Open syntonym opened 9 years ago
hey @syntonym i'll update the documentation tomorrow with some ideas for the direction. I've just been very busy as of late, but should free up soon. One thing that needs to be done is a scraper that takes a link and extracts the icon, title and maybe a few lines of text that can be used for the summary for each post. I was going to try to build this on the server side with BeautifulSoup and then store the results in the datastore.
I put together the scraper last night ended up using lxml, feel free to poke around the code and let me know if you have any questions.
Any specific reason to choose lxml?
Speed on the Server Side. After googling around lxml's library is based on C and is considered considerably faster than beautifulSoup, which is based on regex. http://stackoverflow.com/questions/4967103/beautifulsoup-and-lxml-html-what-to-prefer
We can also consider doing the parser on the client side with javascript.
My thinking for the process is:
user submits link > posts to server > server scrapes key fields > server stores the post in db > server return the json representation of the link to the view > renders as a new post in the view.
Since it has to go through those steps i wanted to make sure that the server side portion was as fast as possible.
It might be more efficient on the client side. I'm not sure what libraries are available in javascript.
I don't think scraping the links clientside is a good idea, because you either have to a) validate the input, which needs probably the same amount of time as simply scraping or b) trust that the user input is right which opens up security flaws.
What do you think of something like this?
I would suggest websockets for pushing new content to clients. This would turn the process into the following:
I'll definitely look into using websockets. I've been using REST/AJAX for awhile so that's more comfortable for me at least for prototyping.
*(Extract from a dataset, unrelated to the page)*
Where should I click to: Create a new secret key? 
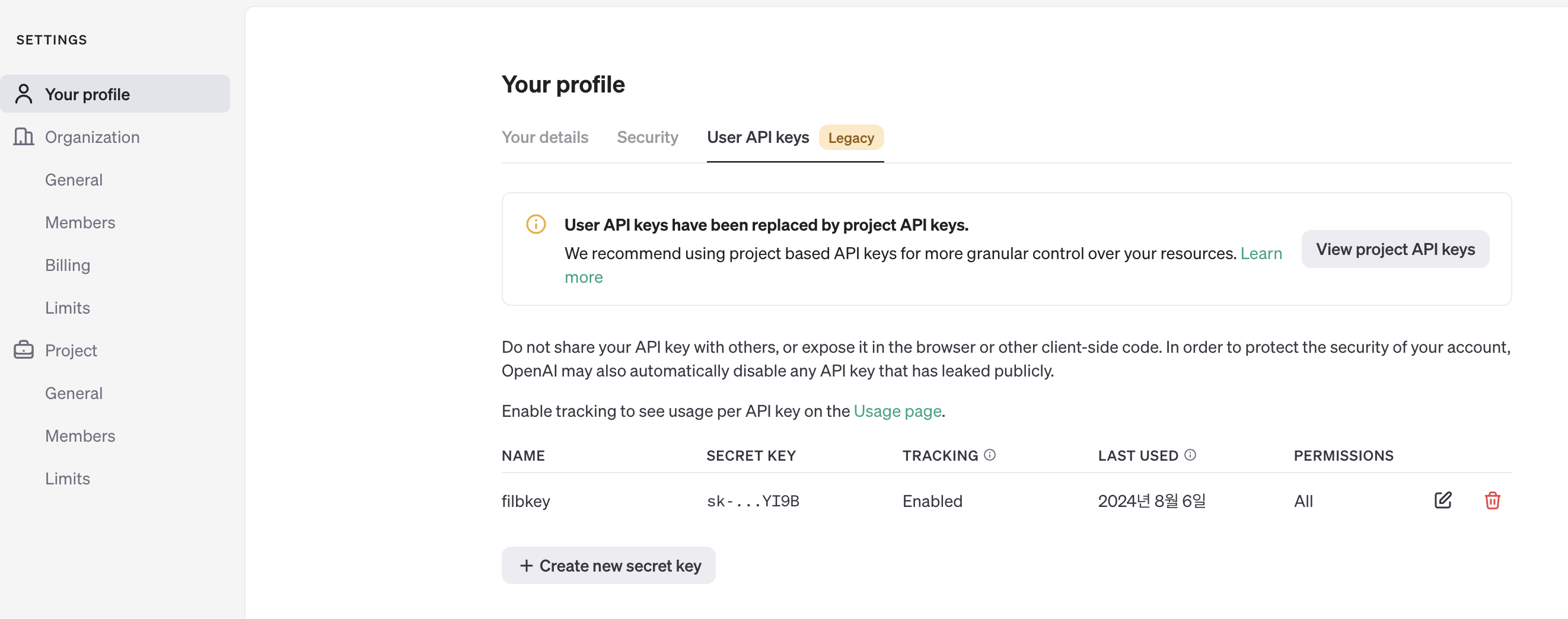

I'll finish constructing the basic functionality of the site (so that it at least starts to work and can switch over).
I'll looking to coding up a websockets module as a Handler for these sort of events. Always good to learn new stuff, thanks for the link.
cool article: http://lostechies.com/chrismissal/2013/08/06/browser-wars-websockets-vs-ajax/
Interesting read! I think it realy depends on the application. Personally I find REST the way to go for most "basic" webstuff but some problems are hard to solve with it or are kinda hacks. For example I always found ajax technics besides simple PUT/GET requests (like long polling or polling continously) hackish. Websockets seem to be a clean solution.
was reading your diagram(github should build actual diagrams into the service, maybe the next app!).
in the step in bold
user submits new link -> posts to server -> pulling every x seconds if link is already up -> after link is scraped successull show it in content
can you elaborate what you mean by that?
I was thinking of something like this:
Server:
#I don't know out of my head what the needs are for PUT
#so i use POST here purpose of showing
@route("/api/put_content", methods=["POST"])
def put():
id = new_id()
content[id] = request.content
@route("/content"):
def give_content():
return(jsonify(content))
Clientside (pseudocode):
<form>
<input></input>
<button onclick:push_new_content>Push new content</button>
</form>
<script type="python">
#I know that python does not work on clientside inbrowser :(
push_new_content():
ajax.post("/api/put_content", form.content)
update_content_on_page():
jquery.get("#content_container").delete_all_children()
for c in content:
jquery.get("#content_container").add_children(c)
while True:
sleep(5)
global content
new_content = ajax.get("/content")
if new_content != content:
content = new_content
update_content_on_page()
</script>
I would love to contribte but I'm not right sure what to code. Could you give a description of what to code or should I just do something and hope it's something you can use?